Work instructions
In the data below, work out how many lines include the string "computer". Only the number should be given.
Source data: Begin
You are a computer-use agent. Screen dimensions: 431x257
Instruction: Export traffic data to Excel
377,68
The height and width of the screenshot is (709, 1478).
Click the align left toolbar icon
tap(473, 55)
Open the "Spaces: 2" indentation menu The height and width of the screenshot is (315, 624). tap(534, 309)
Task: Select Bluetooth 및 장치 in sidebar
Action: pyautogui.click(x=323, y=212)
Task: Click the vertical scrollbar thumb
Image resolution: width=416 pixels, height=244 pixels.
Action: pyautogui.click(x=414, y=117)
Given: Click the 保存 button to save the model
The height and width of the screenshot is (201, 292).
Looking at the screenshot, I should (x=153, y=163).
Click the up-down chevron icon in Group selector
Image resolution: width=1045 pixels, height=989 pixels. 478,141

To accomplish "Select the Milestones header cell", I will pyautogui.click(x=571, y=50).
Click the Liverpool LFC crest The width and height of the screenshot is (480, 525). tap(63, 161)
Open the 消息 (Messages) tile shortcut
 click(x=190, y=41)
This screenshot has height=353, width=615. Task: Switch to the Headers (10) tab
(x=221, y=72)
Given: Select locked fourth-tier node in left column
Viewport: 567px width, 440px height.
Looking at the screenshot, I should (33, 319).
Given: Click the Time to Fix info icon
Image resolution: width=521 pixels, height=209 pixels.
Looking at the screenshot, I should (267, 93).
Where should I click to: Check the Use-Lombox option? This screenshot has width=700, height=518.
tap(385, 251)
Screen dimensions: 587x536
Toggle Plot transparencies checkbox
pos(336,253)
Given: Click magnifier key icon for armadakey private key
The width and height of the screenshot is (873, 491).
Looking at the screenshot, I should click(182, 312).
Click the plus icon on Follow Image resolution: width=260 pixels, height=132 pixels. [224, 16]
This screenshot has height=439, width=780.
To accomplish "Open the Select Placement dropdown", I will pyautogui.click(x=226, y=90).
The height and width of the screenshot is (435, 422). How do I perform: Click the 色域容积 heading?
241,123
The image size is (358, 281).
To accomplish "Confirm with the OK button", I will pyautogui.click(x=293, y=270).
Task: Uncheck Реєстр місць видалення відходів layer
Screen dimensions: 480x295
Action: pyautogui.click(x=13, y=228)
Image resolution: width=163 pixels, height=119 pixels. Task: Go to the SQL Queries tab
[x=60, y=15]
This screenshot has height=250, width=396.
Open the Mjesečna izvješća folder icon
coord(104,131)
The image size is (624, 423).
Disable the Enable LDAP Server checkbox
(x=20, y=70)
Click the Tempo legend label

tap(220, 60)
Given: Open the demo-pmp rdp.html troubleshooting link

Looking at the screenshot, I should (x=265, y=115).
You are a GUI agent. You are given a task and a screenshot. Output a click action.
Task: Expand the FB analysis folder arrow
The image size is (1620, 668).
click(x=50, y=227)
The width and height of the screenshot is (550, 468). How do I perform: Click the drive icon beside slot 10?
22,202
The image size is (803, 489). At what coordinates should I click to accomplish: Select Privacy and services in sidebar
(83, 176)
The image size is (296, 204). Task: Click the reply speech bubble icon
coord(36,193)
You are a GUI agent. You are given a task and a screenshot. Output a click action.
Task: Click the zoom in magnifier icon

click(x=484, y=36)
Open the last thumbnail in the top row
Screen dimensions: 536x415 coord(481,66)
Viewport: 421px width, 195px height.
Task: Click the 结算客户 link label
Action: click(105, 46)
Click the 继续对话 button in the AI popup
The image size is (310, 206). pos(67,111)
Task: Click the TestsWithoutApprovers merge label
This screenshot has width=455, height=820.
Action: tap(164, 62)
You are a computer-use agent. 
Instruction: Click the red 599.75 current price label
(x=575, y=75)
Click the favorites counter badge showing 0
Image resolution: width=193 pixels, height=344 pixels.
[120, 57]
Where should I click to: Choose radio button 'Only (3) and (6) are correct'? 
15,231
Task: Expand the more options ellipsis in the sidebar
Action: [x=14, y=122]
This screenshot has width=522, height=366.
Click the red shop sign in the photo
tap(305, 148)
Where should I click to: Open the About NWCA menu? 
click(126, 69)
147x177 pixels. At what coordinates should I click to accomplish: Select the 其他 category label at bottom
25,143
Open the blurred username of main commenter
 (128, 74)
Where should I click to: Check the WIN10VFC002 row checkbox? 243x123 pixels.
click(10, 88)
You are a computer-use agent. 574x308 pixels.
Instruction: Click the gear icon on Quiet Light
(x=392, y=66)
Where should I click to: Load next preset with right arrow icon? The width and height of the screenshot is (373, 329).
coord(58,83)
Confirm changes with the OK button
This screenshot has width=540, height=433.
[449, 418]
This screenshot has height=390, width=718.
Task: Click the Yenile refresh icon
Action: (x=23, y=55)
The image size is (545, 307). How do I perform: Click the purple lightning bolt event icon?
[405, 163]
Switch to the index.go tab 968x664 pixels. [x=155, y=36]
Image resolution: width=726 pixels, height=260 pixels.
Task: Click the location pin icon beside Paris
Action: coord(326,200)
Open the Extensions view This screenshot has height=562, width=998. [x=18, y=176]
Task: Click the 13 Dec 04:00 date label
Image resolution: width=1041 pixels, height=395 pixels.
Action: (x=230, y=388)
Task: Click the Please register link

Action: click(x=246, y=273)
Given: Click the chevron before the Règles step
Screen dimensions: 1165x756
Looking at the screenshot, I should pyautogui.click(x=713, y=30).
Source data: End
Result
3